About Isabel Wormington
Isabel earned her bachelor’s degree in psychology from Texas A&M University- Texarkana in 2019 and her master’s degree in human resources development from the University of Texas at Tyler. She began her career as a retail manager for American Eagle Outfitters. After nearly seven years with the company, she realized that retail was not her passion and sought something new. Her recent move to College Station presented a unique opportunity: A role as Maintenance Coordinator with SSC Services for Education.
“I started with SSC as a maintenance coordinator, essentially an administrative assistant to a supervisor and a maintenance zone for our campus. I very quickly realized that I enjoyed the differences between this and retail, and anything else I had done. I then took over my zone as a supervisor, and now I am currently a department manager for the maintenance department here at the same account. I never planned on doing facilities. I never planned on being in maintenance. No little girl you know, wakes up and says ‘You know, I think facility maintenance is where I’m going to go,’ but I absolutely love the field.”
Making A Change
It’s becoming increasingly common to see individuals changing careers and even fields. There is a significant amount to learn along the way when it comes to a shift from the retail industry to facilities maintenance. Isabel is familiar with the learning curve and recognizes that making the shift as a woman can be even more challenging. What she found most helpful in the process was getting a hands-on understanding that there is a difference between knowing how systems work and seeing how systems work firsthand.
“A lot of my knowledge has been provided by my superiors and mentors. I would go to them and say, ‘Hey, let’s just go walk through this. I want to see what things really look like.’ It is so helpful to get out in the field with people who know what they’re doing, and that was instrumental in our relationship too. I would say, ‘Hey, I know you’re changing light bulbs in five buildings, do you want an extra hand?’”
Isabel’s hands-on approach and willingness to learn from her teams perfectly align with her advice to women looking to enter the facilities industry: Don’t be afraid of what you don’t know.
“We need you here in the room. You can learn about HVAC. You can learn about plumbing. You can learn about the rest of facilities and construction. That’s all stuff you can learn. What can’t be taught is the other soft skills you will bring to the office space. Your different viewpoints cannot be taught. Your life experiences cannot be taught. Those are things we need. Don’t be afraid of what you don’t know. Instead, be empowered by what you can contribute already. And start, you know, just reach out and start. It’s a really fun field, and it isn’t going anywhere.”
Leading a Team
Isabel has gone above and beyond just entering the facilities industry; She is now a leader, managing teams of skilled laborers and professionals on campus. When she joined SSC, Isabel already had leadership experience, but leading a maintenance team comes with unique challenges. Managers don’t always know how to perform each of the tasks their team members do on a day-to-day basis, so it is essential to delegate, monitor workloads and ultimately trust your team.

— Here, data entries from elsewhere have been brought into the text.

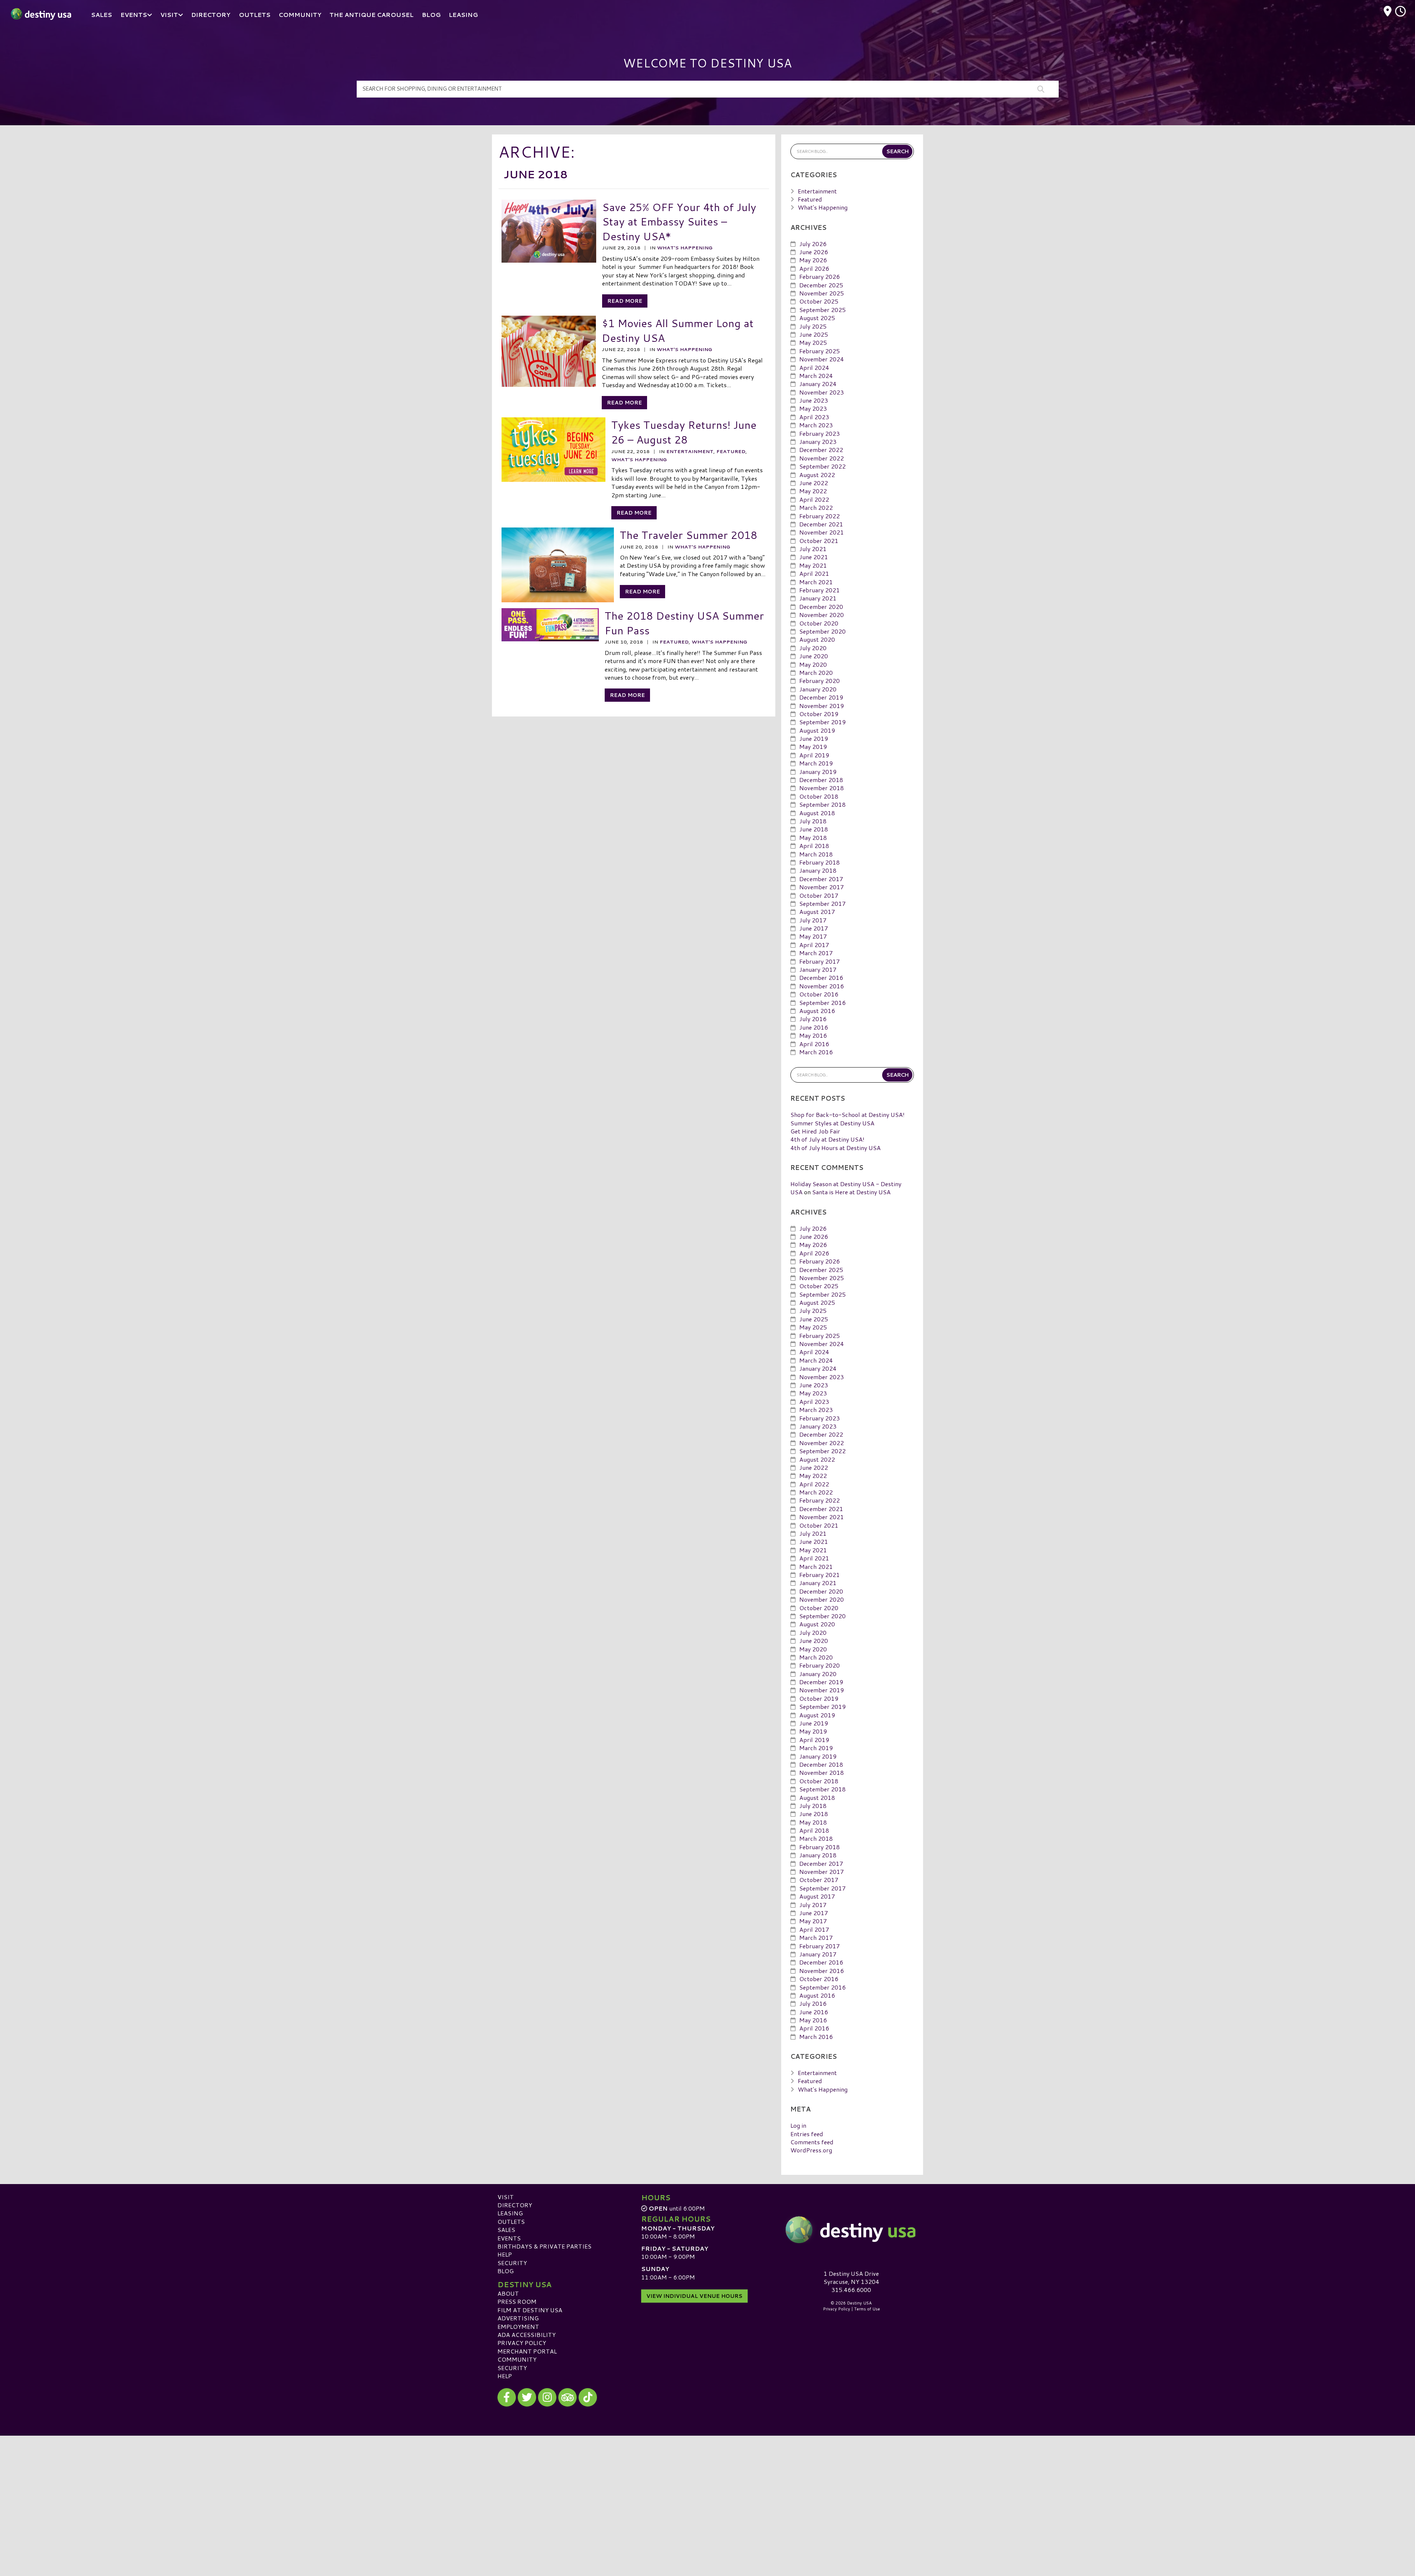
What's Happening (684, 247)
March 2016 (816, 1052)
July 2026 (813, 243)
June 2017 (813, 928)
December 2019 (821, 697)
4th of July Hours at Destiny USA (835, 1147)
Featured (730, 451)
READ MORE (624, 301)
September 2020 (822, 631)
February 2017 (819, 961)
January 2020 (817, 689)
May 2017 (813, 936)
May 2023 (813, 408)
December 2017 (821, 879)
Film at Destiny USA (529, 2310)
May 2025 (813, 342)
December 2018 (821, 779)
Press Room (517, 2301)
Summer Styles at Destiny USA (832, 1123)
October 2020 (818, 623)
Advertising (518, 2318)
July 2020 (813, 648)
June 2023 (813, 400)
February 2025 (819, 351)
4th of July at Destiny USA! (827, 1139)
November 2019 (821, 705)
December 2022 (821, 449)
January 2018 (817, 870)
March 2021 (816, 582)
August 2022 (817, 474)
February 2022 (819, 516)
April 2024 (814, 367)
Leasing (510, 2213)
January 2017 (817, 969)
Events (509, 2238)
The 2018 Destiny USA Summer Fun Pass (684, 623)
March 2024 (816, 375)
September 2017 (822, 903)
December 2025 (821, 285)
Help (504, 2254)
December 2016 (821, 977)
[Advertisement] (707, 2487)
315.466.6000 (851, 2290)
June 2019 (813, 738)
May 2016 (813, 1035)
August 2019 (817, 730)
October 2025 (818, 301)
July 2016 (813, 1018)
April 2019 (814, 755)
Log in (798, 2125)
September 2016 (822, 1002)
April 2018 (814, 845)
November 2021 (821, 532)
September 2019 (822, 722)
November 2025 (821, 293)
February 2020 (819, 680)
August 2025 (817, 317)
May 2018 (813, 837)
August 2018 (817, 813)
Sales (506, 2229)
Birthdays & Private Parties (544, 2246)
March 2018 (816, 854)
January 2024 (817, 383)
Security (512, 2262)
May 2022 (813, 491)
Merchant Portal (527, 2351)
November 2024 (821, 359)
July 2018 (813, 821)
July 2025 (813, 326)
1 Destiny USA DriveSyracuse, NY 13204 (851, 2277)
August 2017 (817, 911)
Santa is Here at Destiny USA (851, 1192)
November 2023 (821, 392)
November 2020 (821, 614)
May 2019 (813, 746)
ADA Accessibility (526, 2334)
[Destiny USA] (851, 2230)
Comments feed (812, 2142)
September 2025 (822, 309)
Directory (514, 2205)
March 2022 (816, 507)
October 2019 (818, 713)
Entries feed (806, 2134)
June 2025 (813, 334)
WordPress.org (811, 2150)
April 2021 (814, 573)
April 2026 (814, 268)
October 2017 (818, 895)
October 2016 (818, 994)
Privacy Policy (521, 2342)
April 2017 (814, 944)
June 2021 (813, 557)
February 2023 (819, 433)
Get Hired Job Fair (815, 1131)
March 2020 (816, 672)
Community (517, 2359)
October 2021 (818, 540)
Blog (505, 2271)
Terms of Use (867, 2309)
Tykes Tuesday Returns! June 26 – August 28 (684, 432)
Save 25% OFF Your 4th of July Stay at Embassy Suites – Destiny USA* (679, 221)
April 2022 (814, 499)
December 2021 (821, 524)
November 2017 (821, 887)
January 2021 (817, 598)
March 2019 (816, 763)
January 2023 (817, 441)
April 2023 (814, 417)
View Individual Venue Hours (694, 2296)
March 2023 (816, 425)
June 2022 (813, 483)
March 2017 (816, 953)
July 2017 (813, 920)
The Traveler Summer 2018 (688, 534)
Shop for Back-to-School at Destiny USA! (847, 1114)
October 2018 (818, 796)
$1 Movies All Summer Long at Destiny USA (678, 330)
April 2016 (814, 1044)
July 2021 (813, 548)
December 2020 (821, 606)
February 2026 (819, 276)
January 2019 (817, 771)
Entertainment (689, 451)
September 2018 (822, 804)
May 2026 (813, 260)
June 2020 (813, 656)
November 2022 (821, 458)
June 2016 (813, 1027)
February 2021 (819, 590)
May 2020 (813, 664)
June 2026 (813, 252)
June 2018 (813, 829)
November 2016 (821, 986)
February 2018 (819, 862)
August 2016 (817, 1010)
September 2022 (822, 466)
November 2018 (821, 788)
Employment (518, 2326)
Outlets (511, 2221)
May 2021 (813, 565)
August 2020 (817, 639)
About (508, 2293)
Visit (505, 2197)
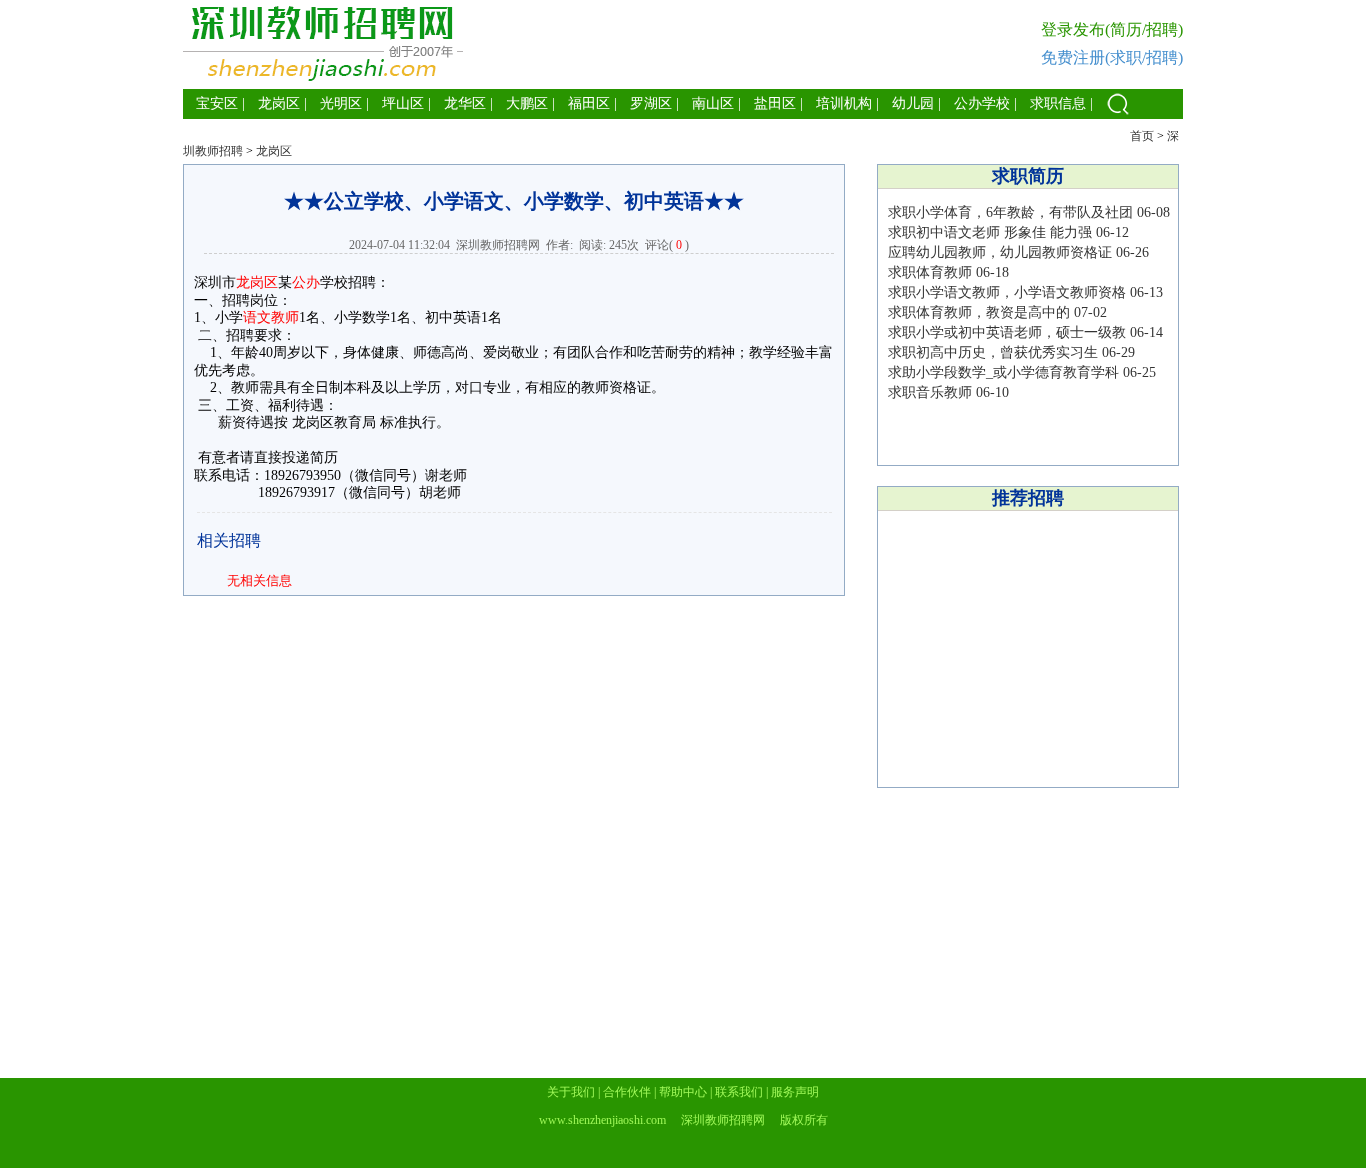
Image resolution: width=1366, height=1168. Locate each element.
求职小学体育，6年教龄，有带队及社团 (1010, 212)
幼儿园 (913, 103)
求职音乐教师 (930, 392)
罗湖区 (651, 103)
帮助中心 (683, 1092)
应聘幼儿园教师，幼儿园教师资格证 (1000, 252)
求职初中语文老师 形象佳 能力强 (990, 232)
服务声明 (795, 1092)
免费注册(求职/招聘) (1112, 57)
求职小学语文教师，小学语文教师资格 (1007, 292)
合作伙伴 (627, 1092)
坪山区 (403, 103)
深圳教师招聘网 (498, 245)
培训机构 (844, 103)
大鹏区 (527, 103)
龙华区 (465, 103)
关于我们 (571, 1092)
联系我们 (739, 1092)
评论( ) (667, 245)
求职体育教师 (930, 272)
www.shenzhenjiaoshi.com (602, 1120)
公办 (306, 282)
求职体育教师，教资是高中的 (979, 312)
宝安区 (217, 103)
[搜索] (1118, 114)
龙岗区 (279, 103)
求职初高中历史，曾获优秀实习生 (993, 352)
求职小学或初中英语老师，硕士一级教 (1007, 332)
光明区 (341, 103)
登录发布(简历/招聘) (1112, 29)
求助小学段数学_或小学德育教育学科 (1003, 372)
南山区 (713, 103)
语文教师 (271, 317)
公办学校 (982, 103)
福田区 (589, 103)
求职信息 (1058, 103)
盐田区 (775, 103)
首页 (1142, 136)
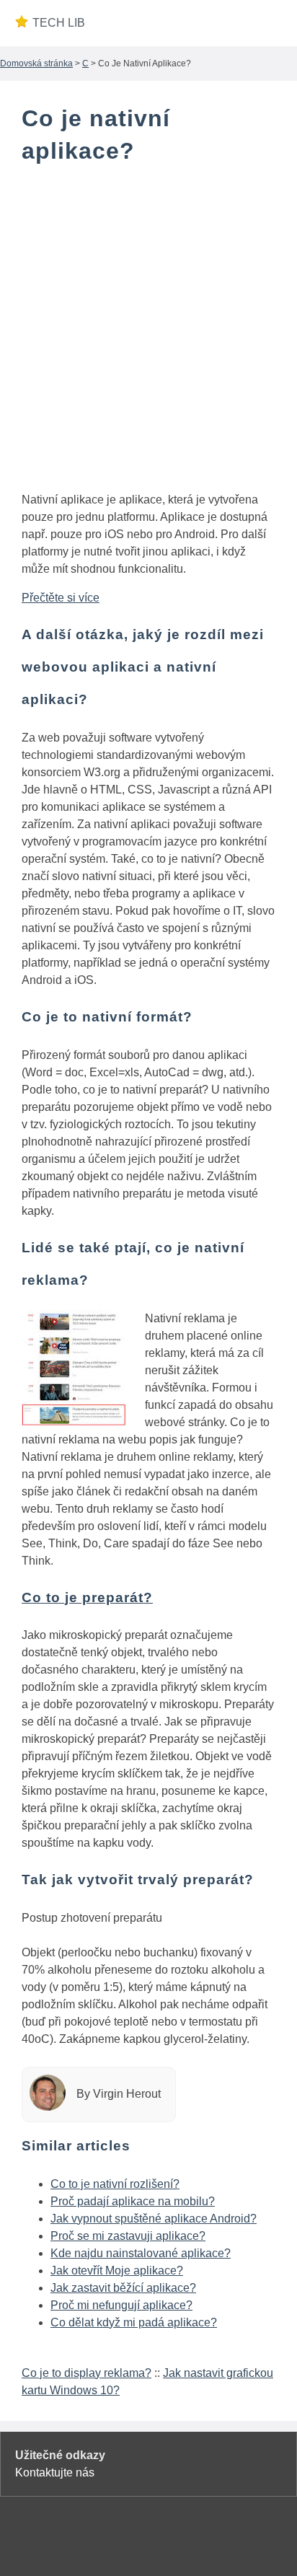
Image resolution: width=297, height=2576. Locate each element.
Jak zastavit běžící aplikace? (123, 2288)
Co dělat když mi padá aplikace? (133, 2322)
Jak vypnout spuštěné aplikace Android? (153, 2218)
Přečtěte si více (60, 598)
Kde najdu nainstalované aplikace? (140, 2253)
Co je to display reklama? (86, 2373)
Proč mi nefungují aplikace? (121, 2305)
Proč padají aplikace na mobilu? (132, 2201)
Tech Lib (58, 23)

“I can’t do everything on my own, so it’s up to me to lead the team to be productive. I try to be empathetic, because everyone has life going on, but I am also very intentional with the workload and how I delegate and direct technicians throughout the day. Most of my technicians enjoy that, because they all are used to hearing ‘I am the boss, and we are going to do this because I said so,’ but my goal has always been to create a communicative environment. I trust them to do what they need, which translates well into our working relationship.”
Isabel’s transition into the industry and growth into a leadership role serves is an excellent example of how to learn and lead well. We are grateful for her dedication to serving our education partners.